Of course, that was the entire point of the anti-tax rhetoric. No one likes to pay taxes, but most people get (or at least got) the idea that you have to pay them in order to have a functioning government and a decent quality of life.
But like the hucksters these folks are, they pulled out their Laffer Curves and racism and resentment to argue to people that they could have social services and lower taxes, since a decrease in the tax rate will increase the amount of revenue the government takes in, and, if that doesn't work, then it's immigrants and minorities who are to blame for the fact that the government can't handle even the most basic services.
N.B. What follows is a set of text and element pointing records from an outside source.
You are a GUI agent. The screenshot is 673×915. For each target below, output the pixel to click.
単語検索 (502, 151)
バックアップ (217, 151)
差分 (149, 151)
And it worked - there were plenty of people who were willing to ignore all reason and start to vote exclusively to decrease their taxes marginally, and rich people's taxes enormously, all in hopes that they would have more money when, one day, they too would become rich.
Which is a great way to drown the government in a bathtub after it's gotten small. The cuts that they're making in California right now are really the only way they have to deal with the problem with both the institutional and discursive restraints put on their elected officials. And by cutting those programs, they're making it less and less likely that they'll be restarted when the economy picks up again.
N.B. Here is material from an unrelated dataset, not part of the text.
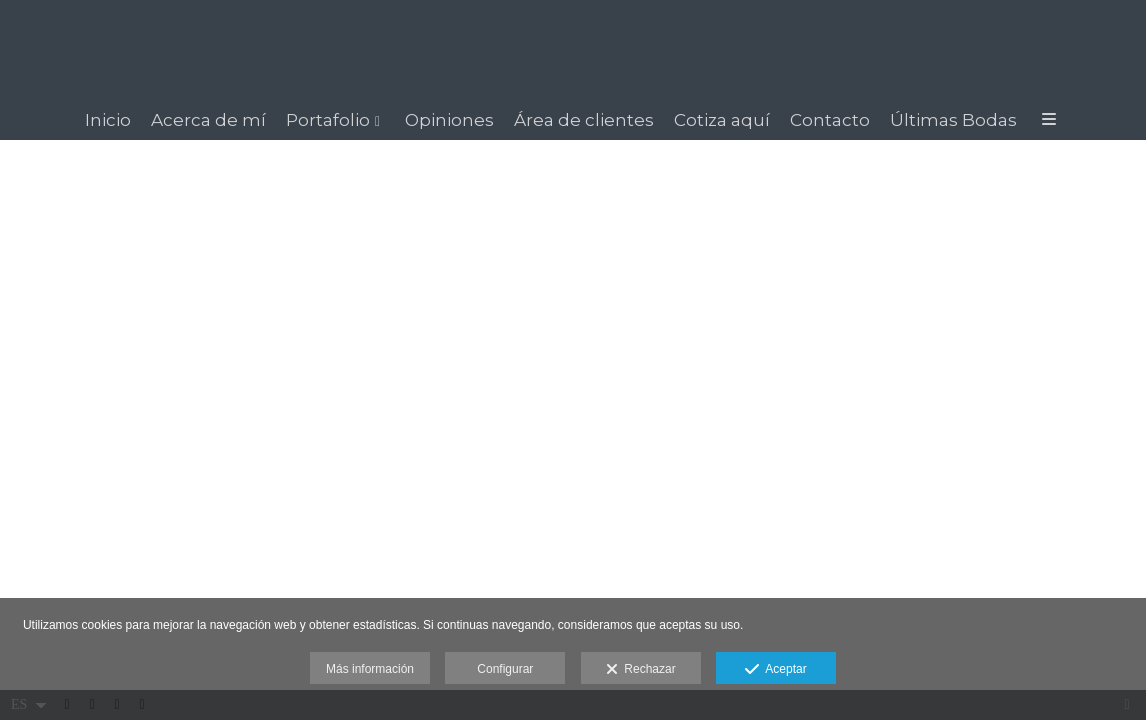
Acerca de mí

The goal of folks like Reagan to cut taxes, which would force cuts in social spending so that people would come to expect less and less out of their government, thus making it easier to lower taxes again. And then they'd repeat the process. The fact that enough people in that state bought into the myths that surround anti-tax discourse is really a testament to the "mission work" Reagan was doing at the time. Some of his specific policy proposals were eventually adopted by a ballot initiative in 1978, and they're the same ones that are tying up the California government's hands right now.
It all makes me stop and look in wonder as we see just how connected all these conservative impulses are - the anti-tax stuff, the anti-gay stuff, the blame-the-victim stuff, the anti-health-care stuff. Having to pay for low-income people's HIV meds seems like such a no brainer for a state government, especially one in a state that's definitely wealthy enough to handle that burden, but it's not quite that simple if you're afflicted with a bad case of "just don't give a fuck."
I don't think that we're over movement conservatism, not by a long shot. And we're going to see more of its nasty side effects over the next few decades as its chickens come home to roost. Reagan's dead and yet he's still managing to kill people with HIV.
What would be really nice is if we had another political party willing to argue against fiscal conservatism on its merits.